Your task is to copy the lines of the data below from the line holding "1512x799 pixels." through the line holding "You are a computer-use agent. This", inclusive, exactly and with nothing added.

◇ ◇ ◇ ◇ ◇

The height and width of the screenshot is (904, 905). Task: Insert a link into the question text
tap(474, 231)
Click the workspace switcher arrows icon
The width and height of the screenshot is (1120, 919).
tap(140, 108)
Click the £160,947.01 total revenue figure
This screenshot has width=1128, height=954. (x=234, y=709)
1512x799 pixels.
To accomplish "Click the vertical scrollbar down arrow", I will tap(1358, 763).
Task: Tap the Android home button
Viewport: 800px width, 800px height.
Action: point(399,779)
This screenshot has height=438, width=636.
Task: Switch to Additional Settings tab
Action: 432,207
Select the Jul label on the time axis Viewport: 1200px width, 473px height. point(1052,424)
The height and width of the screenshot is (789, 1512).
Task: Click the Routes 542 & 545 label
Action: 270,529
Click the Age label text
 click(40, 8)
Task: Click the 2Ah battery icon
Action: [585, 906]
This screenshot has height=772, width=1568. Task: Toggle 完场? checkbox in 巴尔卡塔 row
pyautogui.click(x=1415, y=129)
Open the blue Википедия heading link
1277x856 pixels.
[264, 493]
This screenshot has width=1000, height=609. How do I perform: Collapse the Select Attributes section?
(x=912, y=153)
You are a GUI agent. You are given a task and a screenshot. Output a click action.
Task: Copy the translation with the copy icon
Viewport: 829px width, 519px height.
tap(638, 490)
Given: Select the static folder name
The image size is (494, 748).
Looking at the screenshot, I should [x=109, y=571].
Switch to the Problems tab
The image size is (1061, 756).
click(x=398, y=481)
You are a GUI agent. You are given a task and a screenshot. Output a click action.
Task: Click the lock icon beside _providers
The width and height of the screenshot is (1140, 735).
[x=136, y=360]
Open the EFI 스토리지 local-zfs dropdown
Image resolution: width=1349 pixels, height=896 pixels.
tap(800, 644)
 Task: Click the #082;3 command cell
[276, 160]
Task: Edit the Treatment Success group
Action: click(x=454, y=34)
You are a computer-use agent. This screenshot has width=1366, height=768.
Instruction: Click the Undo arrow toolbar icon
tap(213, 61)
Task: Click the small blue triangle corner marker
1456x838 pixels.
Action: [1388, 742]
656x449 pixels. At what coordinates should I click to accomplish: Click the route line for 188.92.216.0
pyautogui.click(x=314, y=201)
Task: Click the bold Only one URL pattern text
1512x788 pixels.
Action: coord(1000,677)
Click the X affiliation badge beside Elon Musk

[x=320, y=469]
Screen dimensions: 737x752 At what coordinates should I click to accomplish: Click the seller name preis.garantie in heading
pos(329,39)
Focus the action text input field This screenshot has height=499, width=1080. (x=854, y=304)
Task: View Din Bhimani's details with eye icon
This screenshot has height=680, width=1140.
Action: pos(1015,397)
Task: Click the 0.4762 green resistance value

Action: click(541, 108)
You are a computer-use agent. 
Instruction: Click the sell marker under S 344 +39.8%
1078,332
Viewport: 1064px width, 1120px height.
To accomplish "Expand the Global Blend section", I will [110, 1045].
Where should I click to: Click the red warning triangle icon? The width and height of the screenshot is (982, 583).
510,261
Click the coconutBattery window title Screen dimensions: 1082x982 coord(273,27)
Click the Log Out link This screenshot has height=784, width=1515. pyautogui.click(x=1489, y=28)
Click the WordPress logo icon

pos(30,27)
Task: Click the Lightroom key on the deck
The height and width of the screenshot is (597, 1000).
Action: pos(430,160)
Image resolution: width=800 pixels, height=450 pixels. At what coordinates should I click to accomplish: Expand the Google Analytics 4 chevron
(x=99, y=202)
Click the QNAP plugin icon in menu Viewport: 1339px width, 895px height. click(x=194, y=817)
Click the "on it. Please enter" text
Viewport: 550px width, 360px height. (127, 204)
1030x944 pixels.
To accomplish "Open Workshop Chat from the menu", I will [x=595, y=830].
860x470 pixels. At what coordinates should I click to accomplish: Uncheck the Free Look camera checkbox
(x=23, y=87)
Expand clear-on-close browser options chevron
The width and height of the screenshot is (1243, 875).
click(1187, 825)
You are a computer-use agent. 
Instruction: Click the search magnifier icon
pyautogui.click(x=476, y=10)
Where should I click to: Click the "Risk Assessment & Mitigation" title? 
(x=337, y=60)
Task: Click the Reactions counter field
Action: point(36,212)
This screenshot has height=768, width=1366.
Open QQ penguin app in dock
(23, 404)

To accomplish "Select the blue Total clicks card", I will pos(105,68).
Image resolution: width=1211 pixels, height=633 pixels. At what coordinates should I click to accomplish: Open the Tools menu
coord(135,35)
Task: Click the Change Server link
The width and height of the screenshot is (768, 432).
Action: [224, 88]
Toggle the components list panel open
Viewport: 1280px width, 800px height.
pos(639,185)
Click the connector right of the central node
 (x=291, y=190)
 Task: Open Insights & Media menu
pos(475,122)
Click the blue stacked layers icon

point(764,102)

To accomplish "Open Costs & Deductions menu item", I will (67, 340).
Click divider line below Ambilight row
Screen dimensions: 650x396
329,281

◇ ◇ ◇ ◇ ◇

## OUTPUT OF THE TASK:
1512x799 pixels.
To accomplish "Click the vertical scrollbar down arrow", I will tap(1358, 763).
Task: Tap the Android home button
Viewport: 800px width, 800px height.
Action: point(399,779)
This screenshot has height=438, width=636.
Task: Switch to Additional Settings tab
Action: 432,207
Select the Jul label on the time axis Viewport: 1200px width, 473px height. point(1052,424)
The height and width of the screenshot is (789, 1512).
Task: Click the Routes 542 & 545 label
Action: 270,529
Click the Age label text
 click(40, 8)
Task: Click the 2Ah battery icon
Action: [585, 906]
This screenshot has height=772, width=1568. Task: Toggle 完场? checkbox in 巴尔卡塔 row
pyautogui.click(x=1415, y=129)
Open the blue Википедия heading link
1277x856 pixels.
[264, 493]
This screenshot has width=1000, height=609. How do I perform: Collapse the Select Attributes section?
(x=912, y=153)
You are a GUI agent. You are given a task and a screenshot. Output a click action.
Task: Copy the translation with the copy icon
Viewport: 829px width, 519px height.
tap(638, 490)
Given: Select the static folder name
The image size is (494, 748).
Looking at the screenshot, I should [x=109, y=571].
Switch to the Problems tab
The image size is (1061, 756).
click(x=398, y=481)
You are a GUI agent. You are given a task and a screenshot. Output a click action.
Task: Click the lock icon beside _providers
The width and height of the screenshot is (1140, 735).
[x=136, y=360]
Open the EFI 스토리지 local-zfs dropdown
Image resolution: width=1349 pixels, height=896 pixels.
tap(800, 644)
 Task: Click the #082;3 command cell
[276, 160]
Task: Edit the Treatment Success group
Action: click(x=454, y=34)
You are a computer-use agent. This screenshot has width=1366, height=768.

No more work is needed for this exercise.